I follow the tried and tested way of building a POC, getting buy in from stakeholders, proposing the actual implementation via a RFC/Design Doc along with the comparisons of alternative ways. And, doing all of this whilst ensuring that I am constantly communicating and answering questions as they come along.
I believe that good documentation goes a long way and gives you the opportunity to show others that you’ve done your homework and also allows others to pitch in with their ideas and feedback in an open forum (i.e. have the discussions openly on the design doc).
I am not scared of failing as long as I have done my part of ensuring that I have brought along everybody with me at every step of the process and made it transparent and clear as to how decisions are being made. Working openly in this manner where I am not dismissing anybody but rather inviting others to collaborate and empowering them to contribute their own ideas has allowed me to build rapport with my stakeholders.

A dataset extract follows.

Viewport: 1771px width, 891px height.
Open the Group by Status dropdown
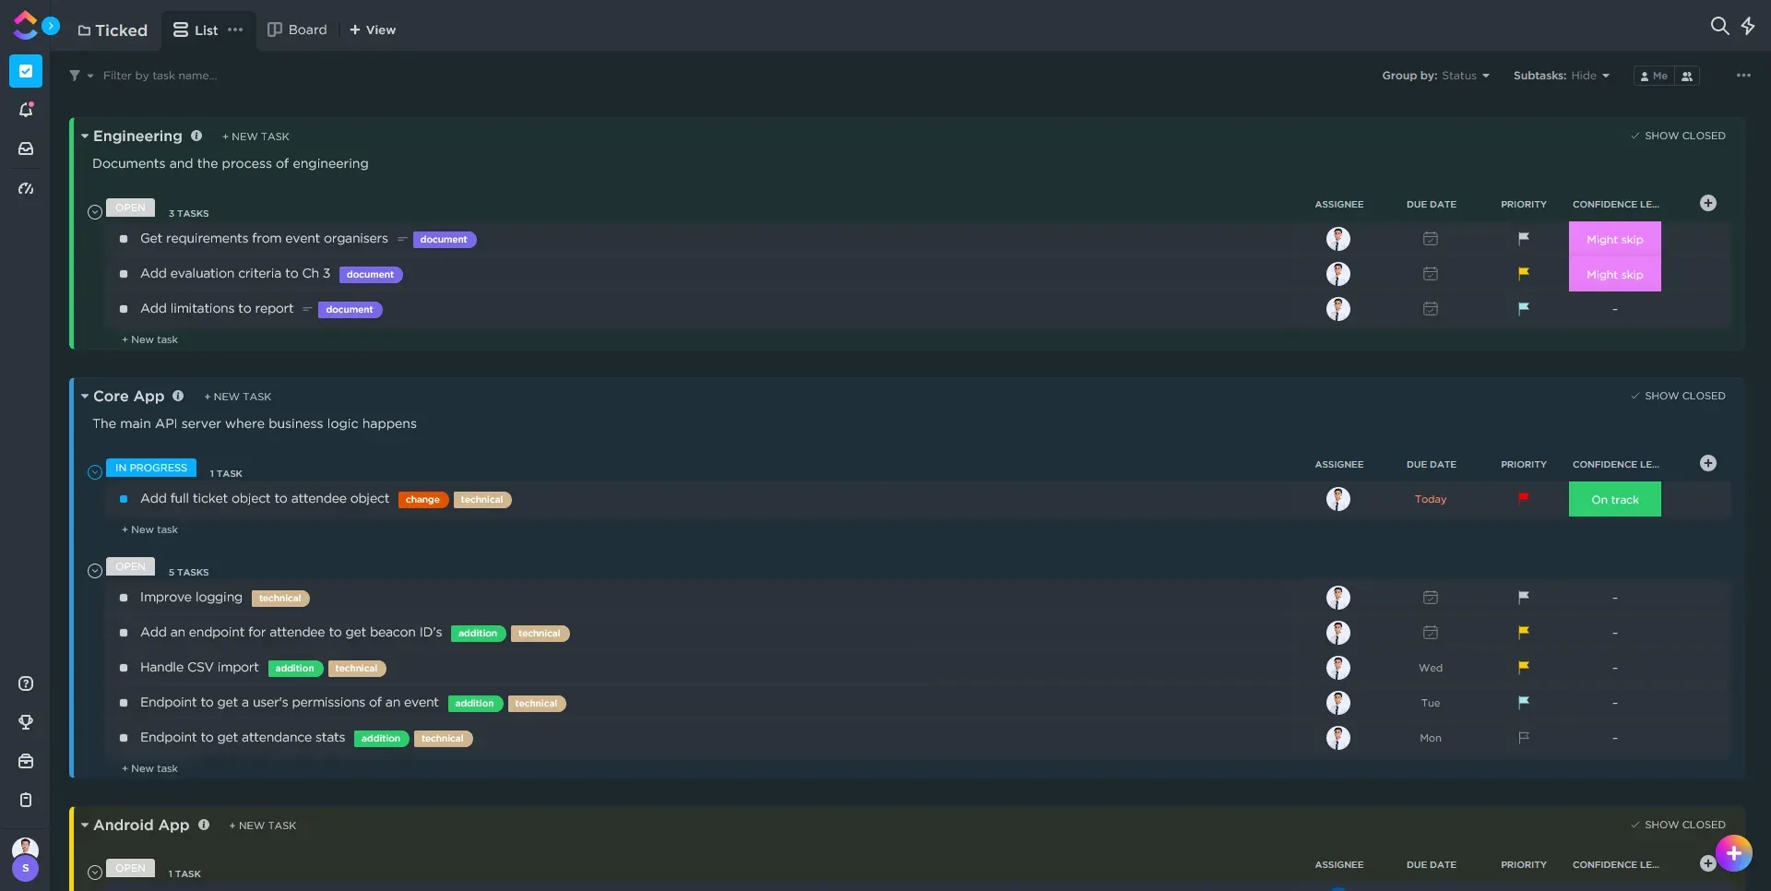point(1435,76)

If in the end, it doesn’t end up working as desired or intended, that’s totally fine because then we would have had everything documented and well thought out with the hopes that we can learn something from it and try not to repeat the same mistakes again.

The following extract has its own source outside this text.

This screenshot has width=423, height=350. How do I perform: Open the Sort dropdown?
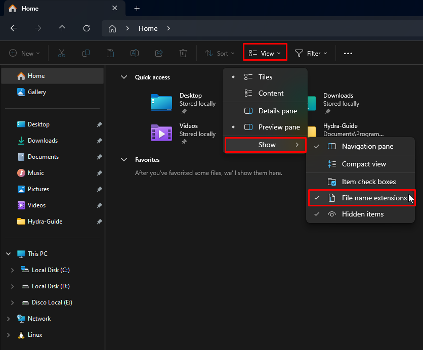point(220,53)
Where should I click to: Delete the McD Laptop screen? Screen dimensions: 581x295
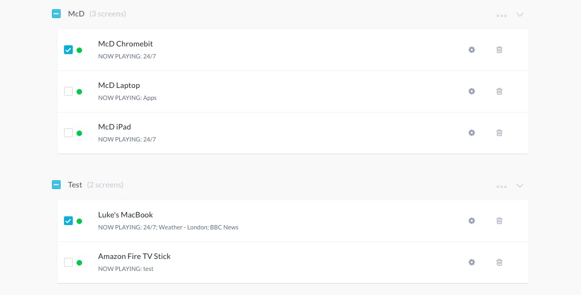tap(499, 91)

What are some resources (books, blogs, people, etc) you’ve learned from? Who are your role models in the field?
I’ve had some great conversations with folks who I met through “Donut” in Rands Leadership Slack. I highly recommend joining that if you haven’t already!
What about advice for someone who has just started as a Staff-plus engineer?

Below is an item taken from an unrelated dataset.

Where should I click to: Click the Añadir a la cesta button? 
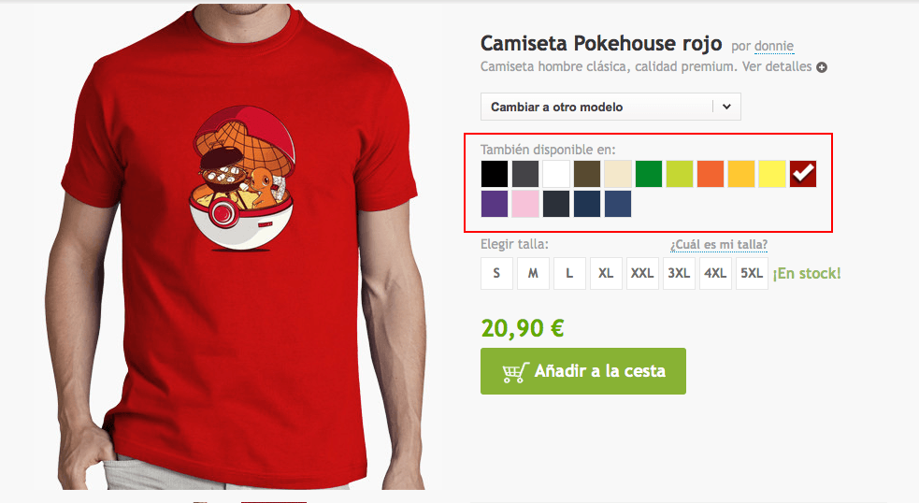pos(583,371)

- Take a step back from your job responsibilities; as a Staff+ engineer, the expectations can be a little vague, or even seemingly unreasonable in the beginning. In other words, your job responsibility could mean you doing a million things (Build a Product Security program, help the org achieve XYZ certification, Improve Detection & Response, etc.) but it’s just not possible to do so, especially if you are the only one in your team. In that case, it is more important to not focus on what your responsibilities are as much as it is to figure out what the problems are, and what is it that matters to the org, so you can meaningfully bring about change for the better.
- Start having conversations with your peers; talk to them about their problems and concerns, what keeps them awake at night, ask them if they know about any major security debt or concern that hasn’t been addressed, figure out how they work so that you could try to help improve their security posture by integrating within their workflow
- Try to listen more and talk less.
- Figure out ways in which you can connect people who are trying to solve similar problems, if not same - across the industry. It is also important to connect with people facing the same challenges in your org so that you could learn from their experiences. Talking about those issues or broadcasting in all hands, other org wide meetings could be a powerful way of getting this message across and asking for help. Getting folks to fill out short survey forms could also be a good way to get a pulse on things.
- Build relationships with folks who can really partner with you and act as a champion in your initiatives. This could be tricky but identifying folks who show genuine interest and curiosity in the things that you are trying to do, selling to them that your problems are worth their attention. It could be an EM or an entry level engineer in a team of engineers. These are the folks you would want to be partnering with to champion your initiatives. For example - you present about threat modeling in engineering all hands. You suddenly get 1-2 folks reaching out to you and thanking you for the presentation and sharing their experiences. Another example - Someone in the org posts a lot of security articles in a Slack channel and wants to engage in security conversations. You would want to start building a relationship with these folks and eventually have them champion and partner with you in your initiatives.